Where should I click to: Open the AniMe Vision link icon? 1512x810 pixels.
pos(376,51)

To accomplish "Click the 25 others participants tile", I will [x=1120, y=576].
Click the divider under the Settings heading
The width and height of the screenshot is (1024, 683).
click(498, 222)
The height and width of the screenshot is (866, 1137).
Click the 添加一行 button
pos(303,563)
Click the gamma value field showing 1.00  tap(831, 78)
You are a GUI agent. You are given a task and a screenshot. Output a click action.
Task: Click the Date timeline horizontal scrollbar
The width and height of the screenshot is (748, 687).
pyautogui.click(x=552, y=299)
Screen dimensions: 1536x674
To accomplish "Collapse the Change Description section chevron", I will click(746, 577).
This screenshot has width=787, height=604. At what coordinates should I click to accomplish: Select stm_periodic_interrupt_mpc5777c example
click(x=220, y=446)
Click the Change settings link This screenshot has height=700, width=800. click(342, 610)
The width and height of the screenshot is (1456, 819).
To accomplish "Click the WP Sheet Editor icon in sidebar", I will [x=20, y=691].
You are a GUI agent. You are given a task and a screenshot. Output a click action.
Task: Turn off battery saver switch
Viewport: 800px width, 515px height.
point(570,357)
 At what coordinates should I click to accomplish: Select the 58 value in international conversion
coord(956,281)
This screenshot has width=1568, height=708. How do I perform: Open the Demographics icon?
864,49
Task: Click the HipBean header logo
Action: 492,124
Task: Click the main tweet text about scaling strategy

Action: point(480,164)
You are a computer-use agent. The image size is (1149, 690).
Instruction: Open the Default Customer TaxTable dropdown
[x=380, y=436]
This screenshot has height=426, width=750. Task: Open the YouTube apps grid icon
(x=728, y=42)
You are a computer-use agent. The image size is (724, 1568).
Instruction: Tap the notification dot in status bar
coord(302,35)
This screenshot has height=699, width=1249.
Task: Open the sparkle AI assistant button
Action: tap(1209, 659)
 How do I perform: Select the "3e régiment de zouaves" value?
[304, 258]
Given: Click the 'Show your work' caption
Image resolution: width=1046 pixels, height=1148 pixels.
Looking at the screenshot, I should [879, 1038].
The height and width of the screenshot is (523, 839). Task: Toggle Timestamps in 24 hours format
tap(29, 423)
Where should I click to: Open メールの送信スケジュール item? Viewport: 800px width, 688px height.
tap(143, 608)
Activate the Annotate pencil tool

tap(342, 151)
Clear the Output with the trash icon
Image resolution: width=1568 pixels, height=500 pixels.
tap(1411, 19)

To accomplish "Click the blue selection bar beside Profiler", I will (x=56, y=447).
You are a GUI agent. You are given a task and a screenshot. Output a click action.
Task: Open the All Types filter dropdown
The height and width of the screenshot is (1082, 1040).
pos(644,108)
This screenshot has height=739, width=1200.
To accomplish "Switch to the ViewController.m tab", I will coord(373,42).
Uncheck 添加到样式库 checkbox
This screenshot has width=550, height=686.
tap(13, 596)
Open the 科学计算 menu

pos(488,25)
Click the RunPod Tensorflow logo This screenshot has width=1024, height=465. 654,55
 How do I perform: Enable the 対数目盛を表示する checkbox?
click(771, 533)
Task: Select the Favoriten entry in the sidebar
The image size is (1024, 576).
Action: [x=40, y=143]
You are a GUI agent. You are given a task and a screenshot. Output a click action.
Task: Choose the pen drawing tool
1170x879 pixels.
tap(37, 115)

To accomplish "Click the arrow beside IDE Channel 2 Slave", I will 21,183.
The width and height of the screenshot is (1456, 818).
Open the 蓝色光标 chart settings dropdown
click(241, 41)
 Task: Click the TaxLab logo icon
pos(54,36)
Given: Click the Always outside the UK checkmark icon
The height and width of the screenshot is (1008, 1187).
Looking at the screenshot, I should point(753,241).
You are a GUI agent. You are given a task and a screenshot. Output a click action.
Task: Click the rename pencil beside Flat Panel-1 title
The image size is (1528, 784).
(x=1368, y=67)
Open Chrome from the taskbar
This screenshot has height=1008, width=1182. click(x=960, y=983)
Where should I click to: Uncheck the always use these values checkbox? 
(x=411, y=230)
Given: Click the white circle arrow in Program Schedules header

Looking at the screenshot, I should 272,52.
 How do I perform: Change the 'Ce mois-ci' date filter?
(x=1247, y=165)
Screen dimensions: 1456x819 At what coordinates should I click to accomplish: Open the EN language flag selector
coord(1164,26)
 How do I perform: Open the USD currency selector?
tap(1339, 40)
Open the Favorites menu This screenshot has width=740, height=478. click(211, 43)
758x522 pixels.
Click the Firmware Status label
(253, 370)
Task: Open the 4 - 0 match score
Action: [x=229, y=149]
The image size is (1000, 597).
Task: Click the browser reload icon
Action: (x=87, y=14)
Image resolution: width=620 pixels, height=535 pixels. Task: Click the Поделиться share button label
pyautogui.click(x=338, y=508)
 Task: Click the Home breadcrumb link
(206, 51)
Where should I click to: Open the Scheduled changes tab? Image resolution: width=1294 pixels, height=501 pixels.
+ + + + + + +
ASSIGNED TASK » Gather all lines of the records that include the word "sidebar".

ANSWER SPACE »
To accomplish "Click the WP Sheet Editor icon in sidebar", I will [x=20, y=691].
Task: Select the Favoriten entry in the sidebar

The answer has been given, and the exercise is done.